── Page extract

Showing posts with label Douglas Trumbull. Show all posts
Showing posts with label Douglas Trumbull. Show all posts

Friday, January 19, 2018

Silent Running

Silent Running (Douglas Trumbull, 1972) In the years before Star Wars, science fiction films were few and far between, even after the space-jump that had been accomplished with the film 2001: a Space Odyssey. Oh, there were a couple here and there—not counting the low-budget exploitation ones—and it seems I saw just about all of them. In 1972, though, one came out that combined concerns of both Earth and space in one earnest little package. Silent Running postulates a world so over-populated that the planet becomes overrun with cities, the flora (and some fauna) are rocketed into space in hot-house festooned transports until such a time that the Earth can find space for them again.

Questions immediately come up: no room for vegetation, eh? Where does the planet get its oxygen? It's phyto-plankton? It seems that if you take vegetation out of the equation that the Earth's food pyramid will pretty much collapse in on itself, and with it, the human population who are subsisting on...what?...space food sticks? Soylent green?

None of this seems to matter to the four ship-caretakers (Cliff Potts, Ron Rifkin, Jesse Vint and Bruce Dern), three of whom could care less about the fragile greenery, and Astronaut Freeman Lowell (Dern) being the one for whom the Mission is a sacred trust. Needless to say, the astro-nurserymen don't get along, Lowell's sole sympatico companions being the nursery-bots tending to the plants' daily needs.

────

* **What is required**
Name every actor that the Silent Running post lists as one of the ship's caretakers.

── Data extract

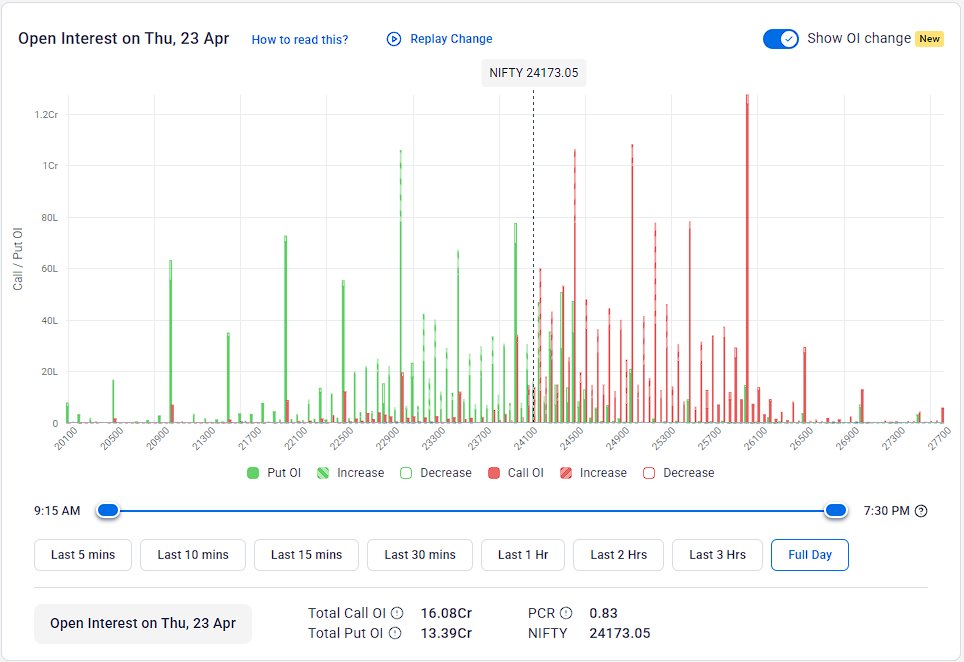
Task: Click the Replay Change play icon
Action: tap(392, 38)
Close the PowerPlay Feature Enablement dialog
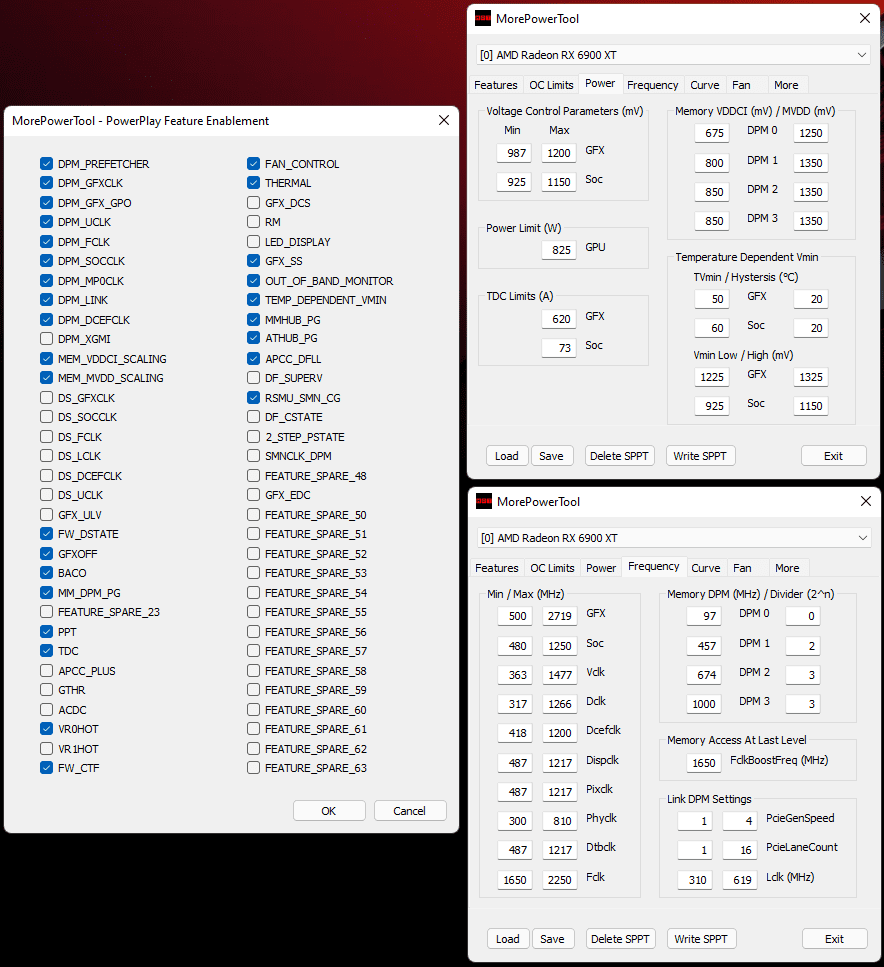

────

* **Exercise solution**
Cliff Potts, Ron Rifkin, Jesse Vint and Bruce Dern.